# Material for this exercise
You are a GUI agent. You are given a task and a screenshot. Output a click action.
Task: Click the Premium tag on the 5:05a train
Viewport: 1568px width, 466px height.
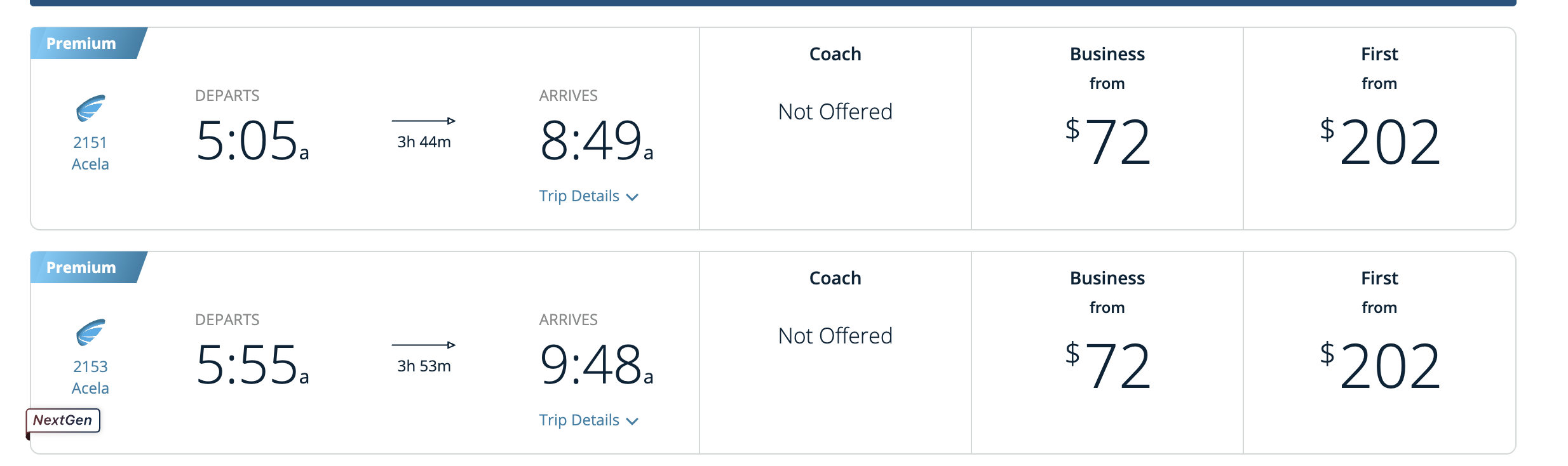81,43
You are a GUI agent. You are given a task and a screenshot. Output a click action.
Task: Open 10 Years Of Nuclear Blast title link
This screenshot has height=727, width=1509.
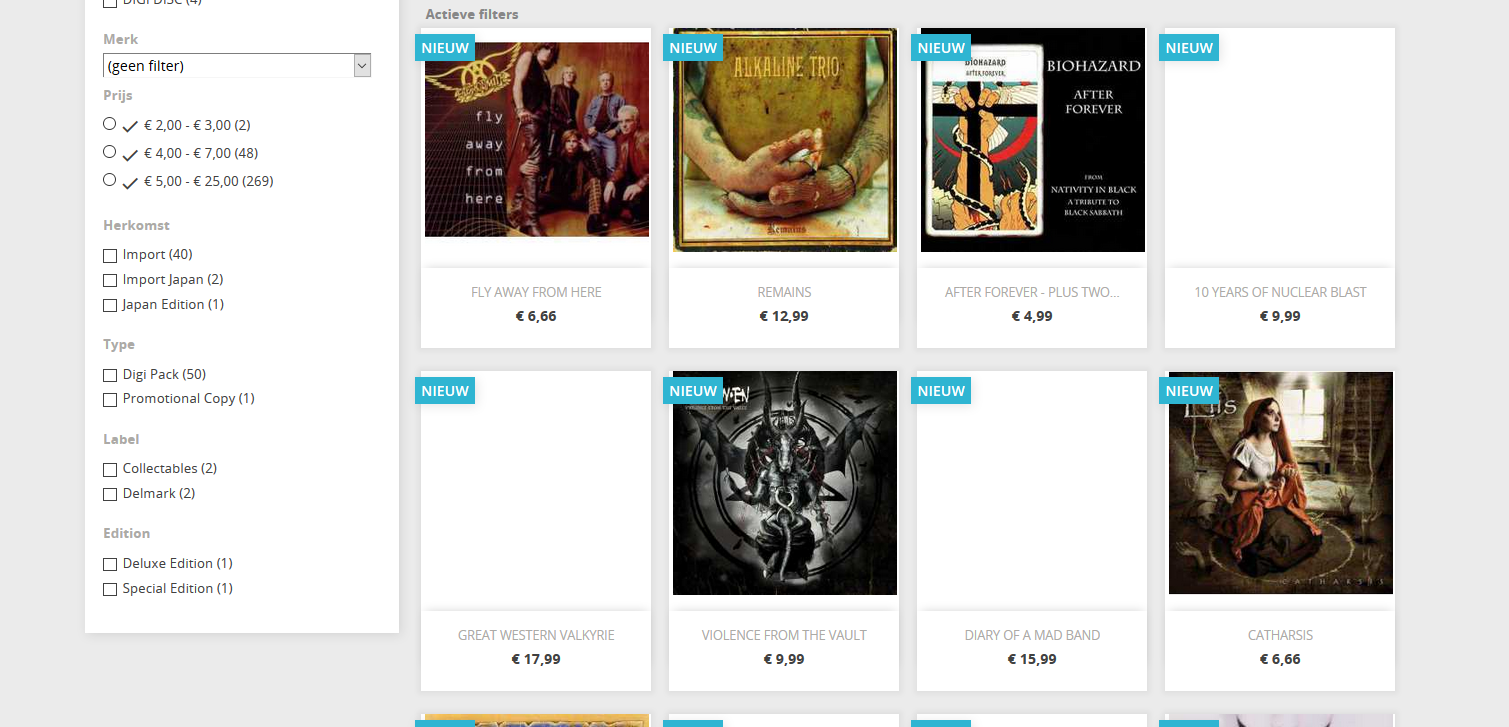tap(1280, 292)
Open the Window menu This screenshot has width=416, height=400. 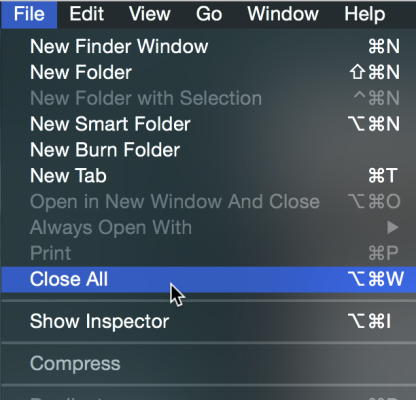click(283, 14)
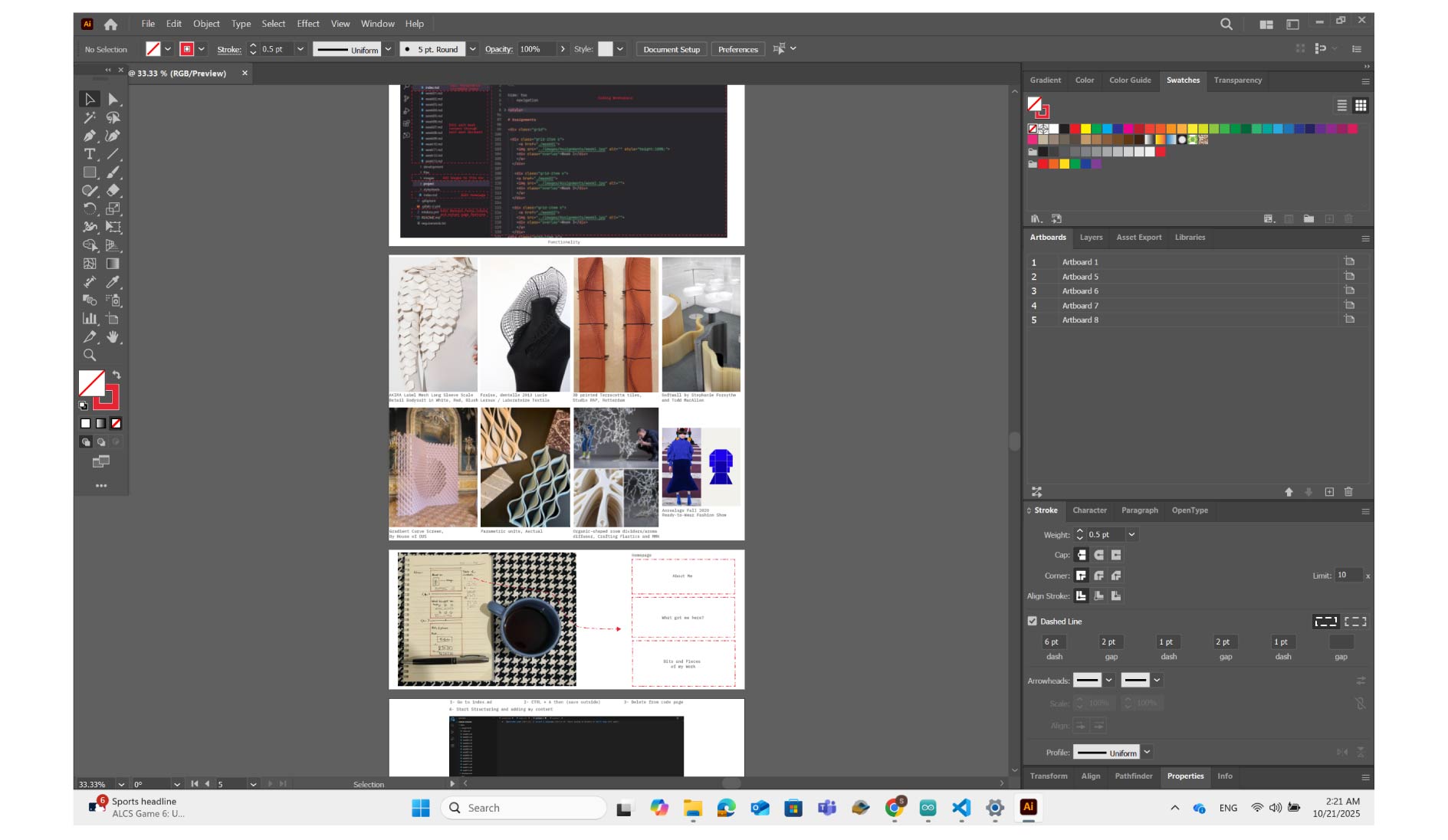Delete the selected artboard with trash icon
Image resolution: width=1448 pixels, height=840 pixels.
tap(1348, 492)
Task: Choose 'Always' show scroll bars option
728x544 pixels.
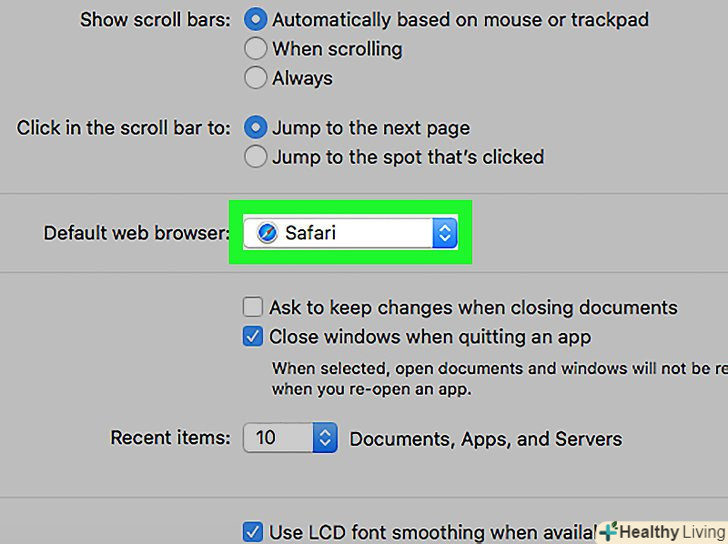Action: 256,77
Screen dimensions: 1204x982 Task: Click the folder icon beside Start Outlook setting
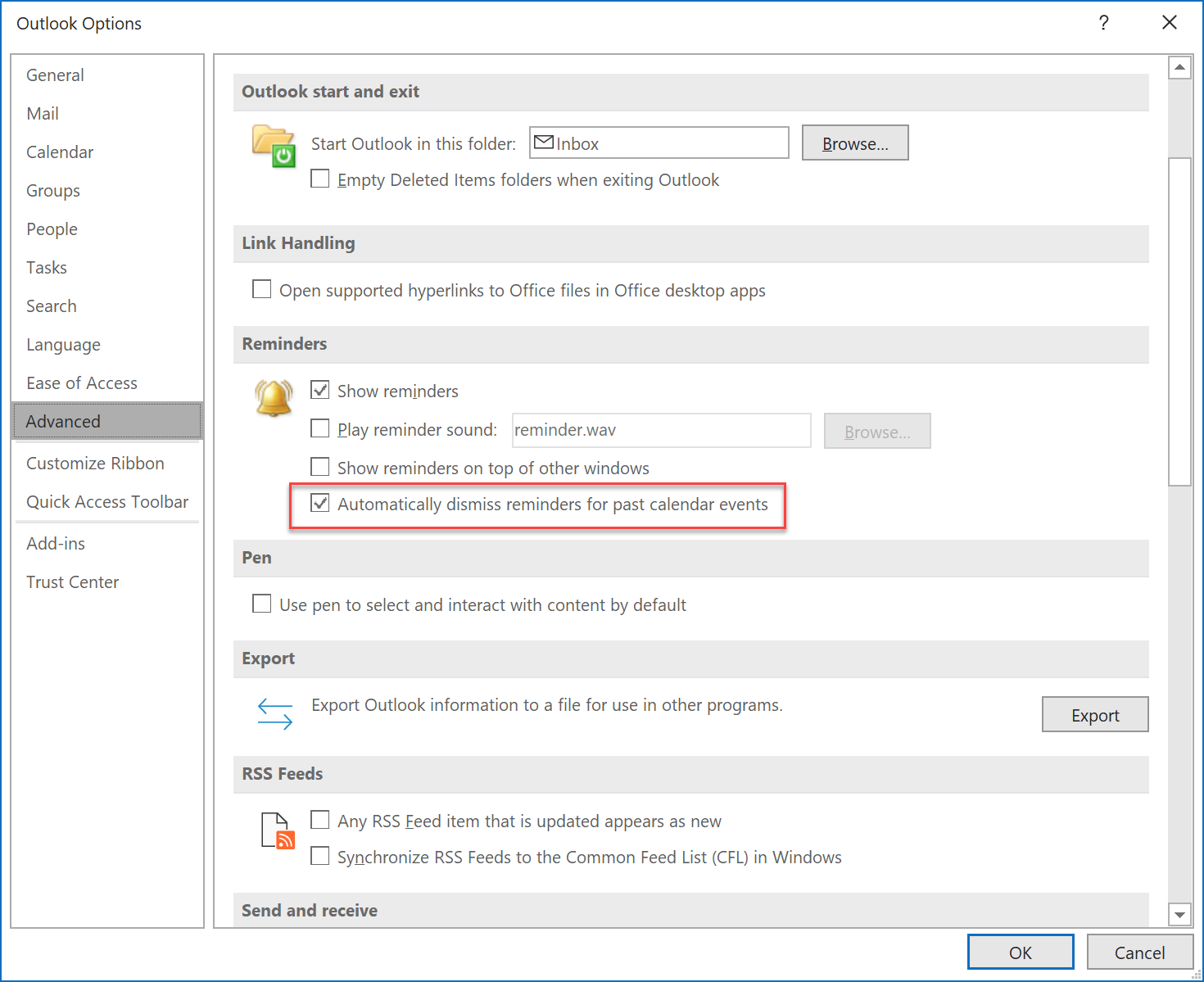[274, 146]
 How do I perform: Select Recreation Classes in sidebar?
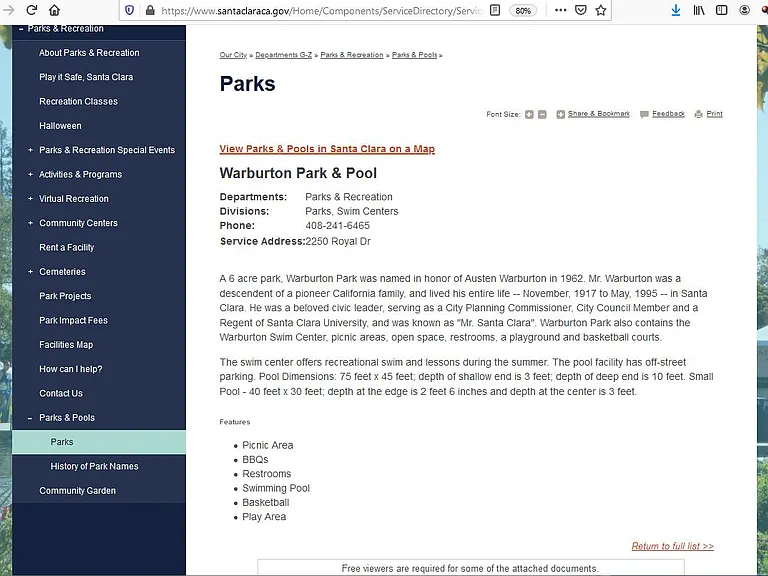[x=78, y=101]
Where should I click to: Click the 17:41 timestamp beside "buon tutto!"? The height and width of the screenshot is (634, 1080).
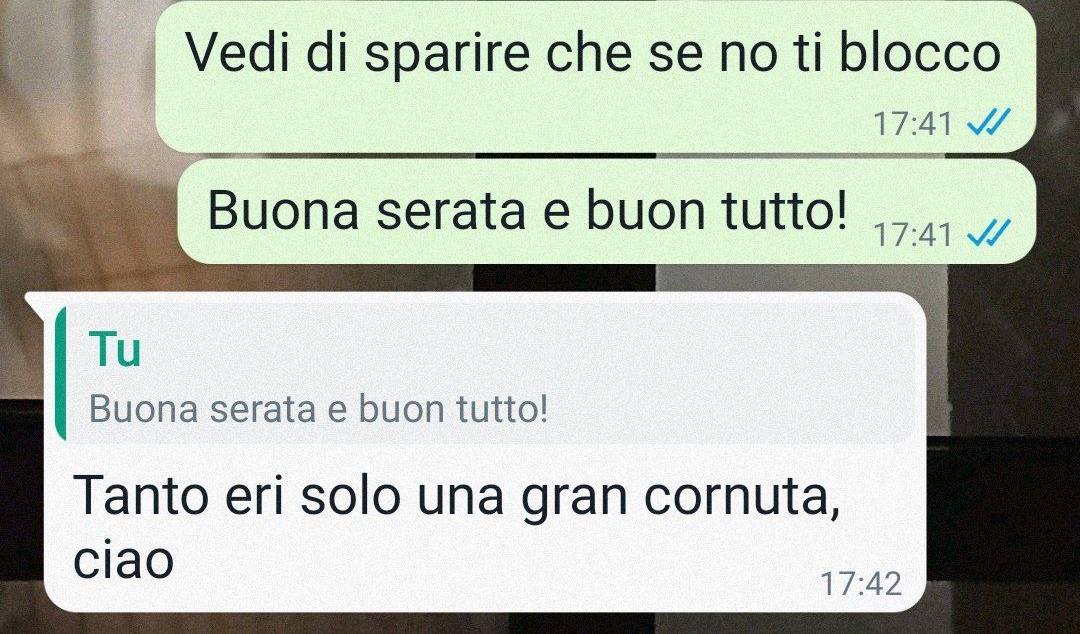point(913,234)
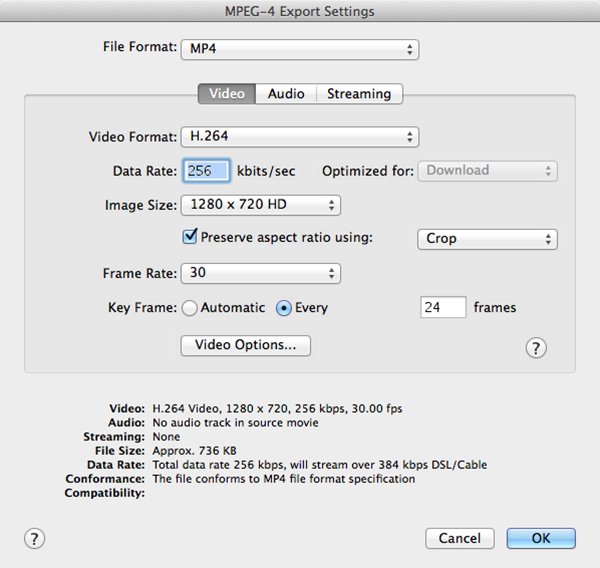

# About this exercise
In the copy you return, include exactly the lines from the one containing "How do I perform: Select" through the final line of the listing, and no pictures.

# Problem solution
 How do I perform: Select Recreation Classes in sidebar?
[x=78, y=101]
Where should I click to: Click the 17:41 timestamp beside "buon tutto!"? The height and width of the screenshot is (634, 1080).
point(913,234)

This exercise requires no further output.